I participate in the international RED Project (Reconfigurations of Educational in/Equality in a Digital world) along with other countries in which we research about digitalization of education. My fieldwork takes place in four secondary schools in the City of Buenos Aires from very different socioeconomic backgrounds. It is remarkable that in these schools there is no student without a mobile phone, which they use for personal or school purposes. In interviews, students report that they have been using mobile phones “since ever” (it was there when they were born) but could have their own by the age of 10. While this is not surprising in a highly, though unequally, connected country, it raises questions about how young children begin their bond with mobile phones, the main activities phones are used for, and what kinds of roles parents, teachers, and other adults play in these interactions.  

At the domestic level, the access is mediated by parents or other adults that usually lend their phones to the kids to play with or provide them with old devices. In most of the cases the first phone is inherited from a parent, a grandparent, or an older sibling. The purchase of the first individual mobile usually happens when kids leave primary school and go into secondary school, at 12-13 years old. Mobile technology uses imply a series of internal negotiations: from limiting hours of time on screen– including or excluding television- to using mobile devices as an exchange currency (e.g.: if you misbehave, you won’t have the tablet).

At the school level, there is a national curriculum for digital technologies and robotics that include the first years of schooling. Some provinces promote ICT integration and robotics from kindergarten[1] onwards, with programs that use mobile phones with apps for skills development and digital citizenship education. Other schools, mostly from the private sector, try to prevent early uses of ICT and promote themselves as tech-free kindergartens. However, there is an integration from below in schools, as Inés Dussel pointed out referring to how digital technologies shape everyday school life.

Beyond the concerns about time on screen and the fears adults have about children’s internet uses, what I find particularly interesting is to research what kids actually watch and do with digital devices, how they get to know those contents, and what is important for them about those contents. Also, it is important to inquire about what media specialist and blogger Natalí Schejtman discusses about the risk of algorithmic childhoods, in which every click might render a commercial outcome. That is why it is interesting to move away from the digital fears vs digital powers perspective, and think about how mobile digital technologies are shaping children’s everyday lives and experiences with culture.

COLLECTED DATA:
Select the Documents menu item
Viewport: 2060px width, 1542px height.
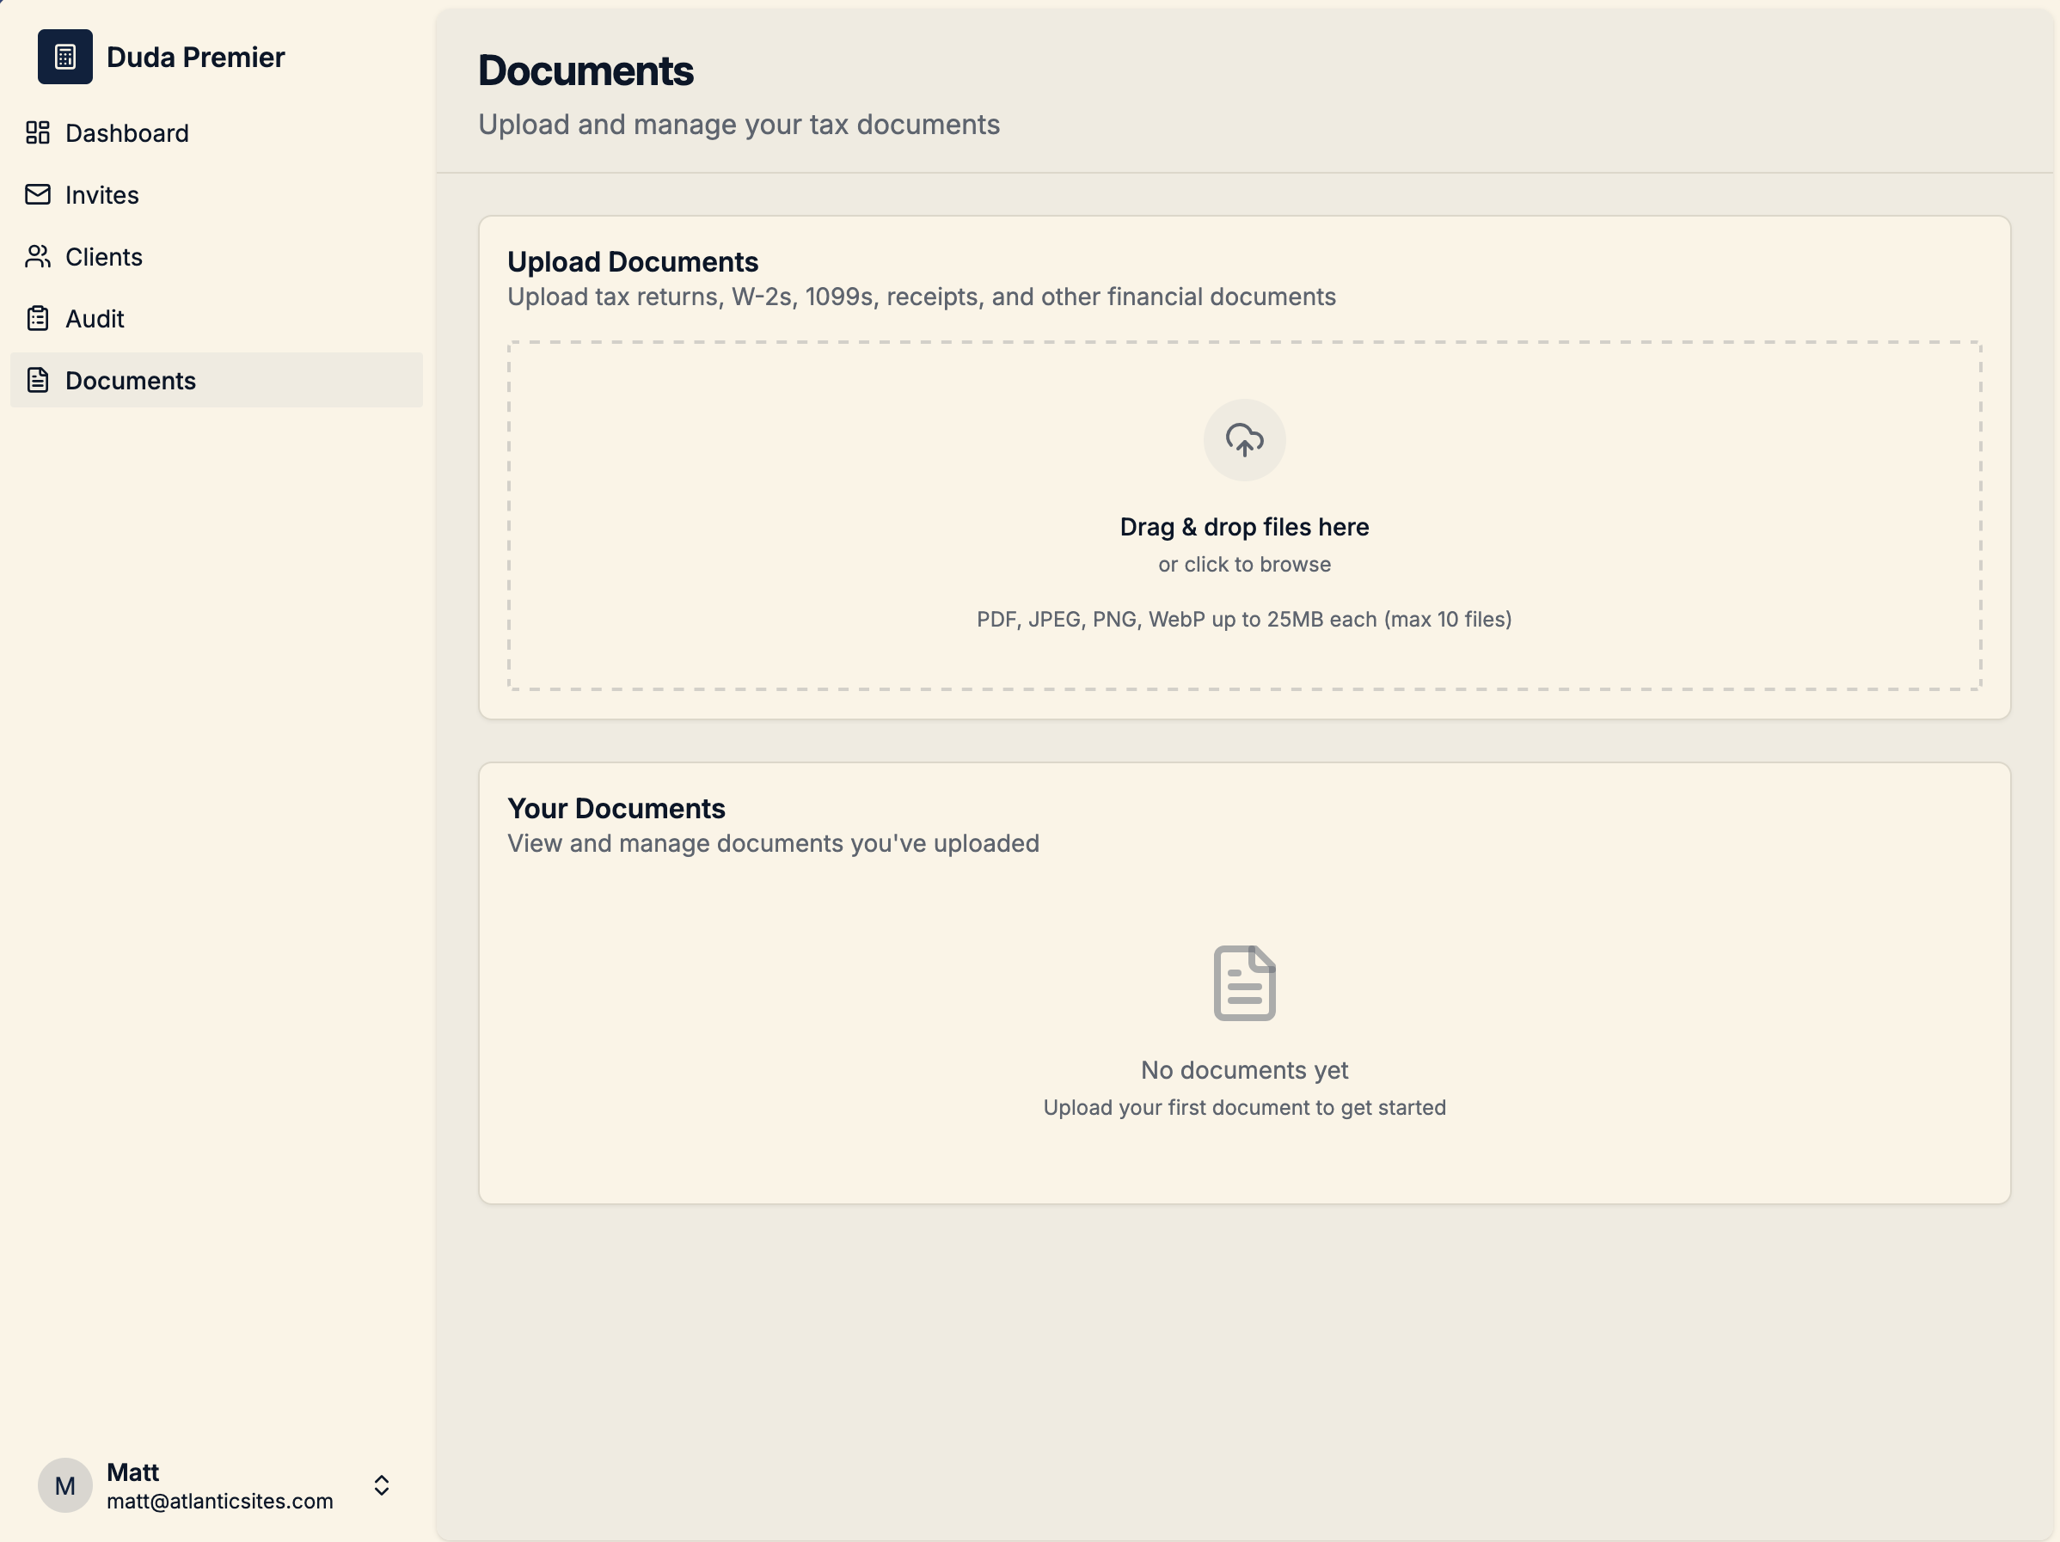coord(130,381)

LIST OF TASKS:
A) According to the excerpt on children and mobile phones, from whom is a child's first phone usually inherited? Name each one.
B) From the excerpt on children and mobile phones, return everything from "At the school" down to "everyday school life.".
The listing is separate material and is unrelated to the excerpt on children and mobile phones.

OUTPUTS:
A) A parent, a grandparent, or an older sibling.

B)
At the school level, there is a national curriculum for digital technologies and robotics that include the first years of schooling. Some provinces promote ICT integration and robotics from kindergarten[1] onwards, with programs that use mobile phones with apps for skills development and digital citizenship education. Other schools, mostly from the private sector, try to prevent early uses of ICT and promote themselves as tech-free kindergartens. However, there is an integration from below in schools, as Inés Dussel pointed out referring to how digital technologies shape everyday school life.